Borough in Pennsylvania, US

Exeter is a borough in the Greater Pittston-Wilkes-Barre area of Luzerne County, Pennsylvania, United States. It is about 10 mi west of Scranton and a few miles north of Wilkes-Barre. It is located on the western bank of the Susquehanna River and has a total area of 12.9 km2. As of the 2020 United States Census, Exeter had a population of 5,513.

==History==

The name Exeter derives from the ancient city of Exeter in Devon, England. Numerous other places in Canada and the United States have also been given the same name.

In 1769, settlers from Connecticut began making their homes in the Wyoming Valley of Northeastern Pennsylvania but came into conflict with settlers from Pennsylvania during the Pennamite–Yankee Wars.

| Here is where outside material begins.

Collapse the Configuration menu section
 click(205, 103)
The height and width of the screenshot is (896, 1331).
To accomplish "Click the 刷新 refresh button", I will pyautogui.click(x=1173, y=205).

In early July 1778, during the Revolutionary War, a large-scale raid by Butler's Rangers and their Iroquois allies entered the valley. Fort Wintermoot (in present-day Exeter) and Fort Jenkins (in present-day West Pittston) quickly surrendered and were later burned to the ground. On July 3, 1778, about three hundred Patriot militia and Continentals died at the Battle of Wyoming, also known as the Wyoming Massacre, which took place in present-day Exeter and Wyoming.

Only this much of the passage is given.